LUNFARDA for cello, piano and four percussions from Edgar Barroso on Vimeo.

Listen to the recording of the concert at Harvard (Better if listen with headphones).

LUNFARDA  by  edgarbarroso

This piece is a labyrinth. First inspired by the painting “Dancers II” by Joan Miró, which took the piece into the categorization of a group of limited musical elements connecting and interacting by subtle lines and/or colors in the space (the same way as in the painting). And secondly the painting took Lunfarda to look for metaphors of movement between two persons. In other words the composer turned his attention into dancing. The piece was named Lunfarda because of the relationship with tango. Lunfardo is an argot of the Spanish language which developed at the end of the 19th century and beginning of the 20th century in the lower classes in and around Buenos Aires and Montevideo. Some Tango lyrics use it very heavily.

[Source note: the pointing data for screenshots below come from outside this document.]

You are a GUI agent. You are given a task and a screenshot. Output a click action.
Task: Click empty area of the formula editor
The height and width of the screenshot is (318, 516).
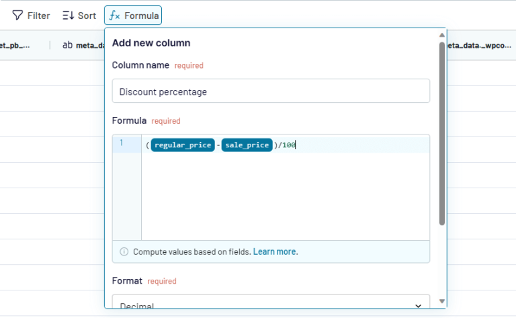coord(285,198)
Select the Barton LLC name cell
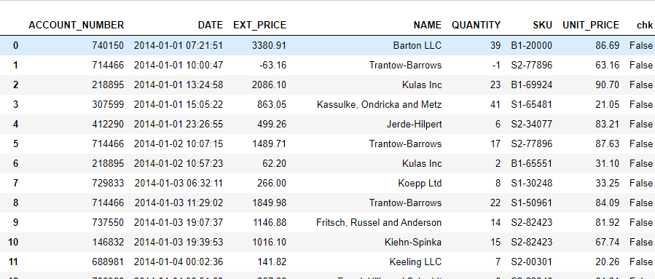This screenshot has width=655, height=279. pos(417,45)
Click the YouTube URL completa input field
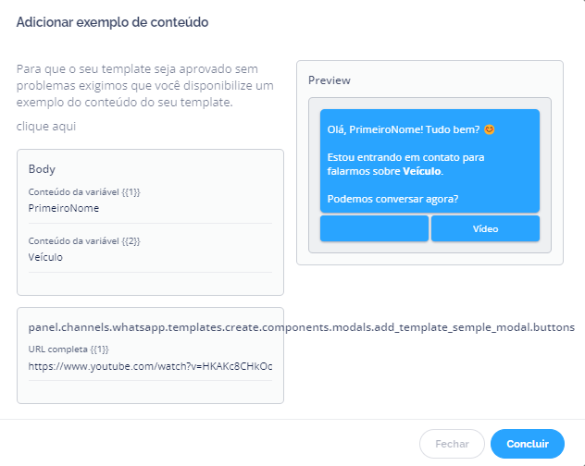 click(149, 366)
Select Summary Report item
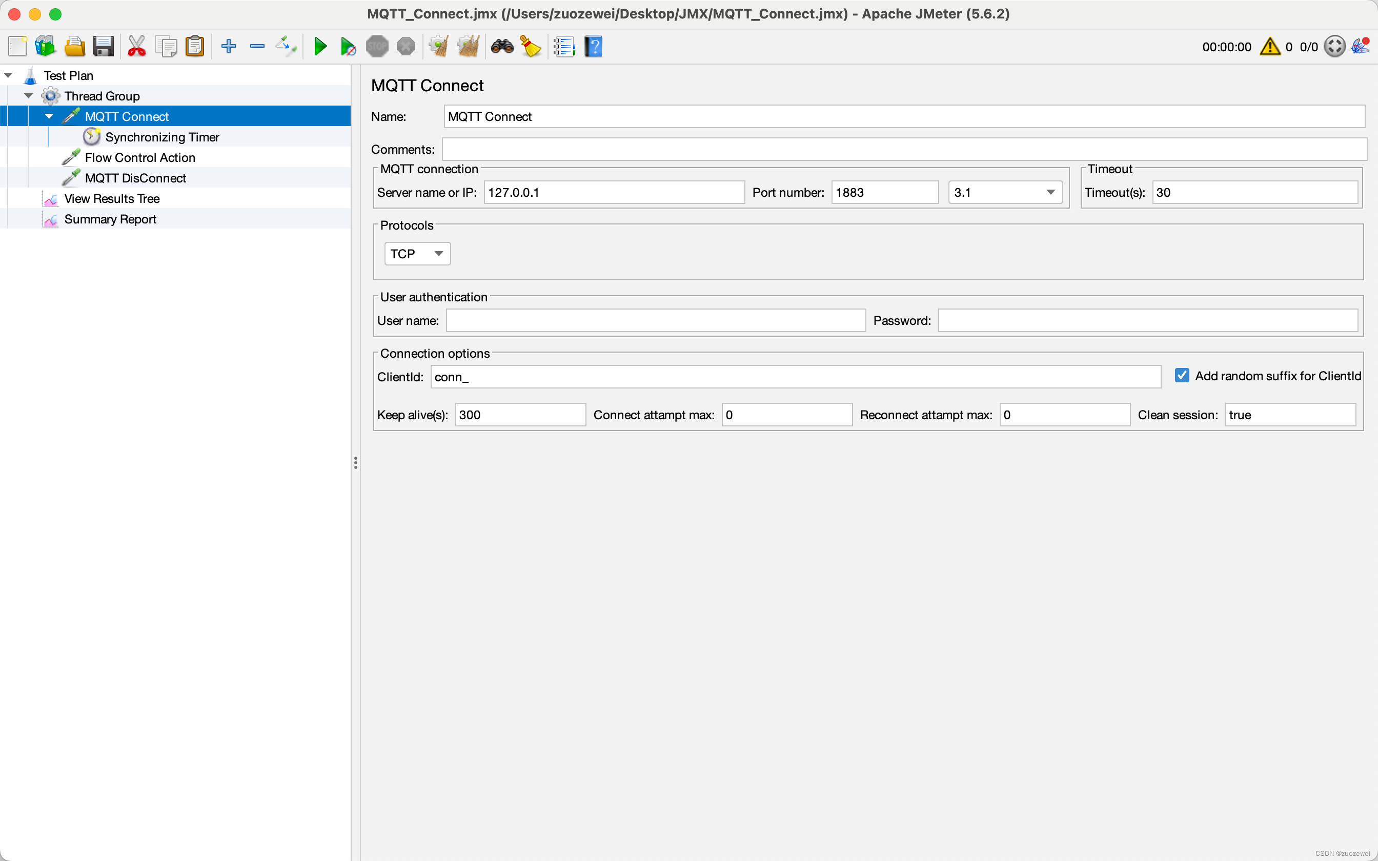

The piece mapped some of the “accents” of the movement of two tango dancers. Surprisingly enough, the movements were always different regardless of the music, they are independent, unstable and some of them improvised. This piece tries to recreate a dance (a piece) that posses the freedom of these Tango dancers seeking for a conversation by hearing the “body of the other”. The percussion elements function, is to expand these relations between the two elements and also to provide a disintegration process of the traditional characteristics of the cello and piano, and confuse them into percussion noise production devices. The percussion instruments are integrated in the musical phrases and are a vital part of the piece color. After all, Tango is a hybrid, the same way Lunfarda is.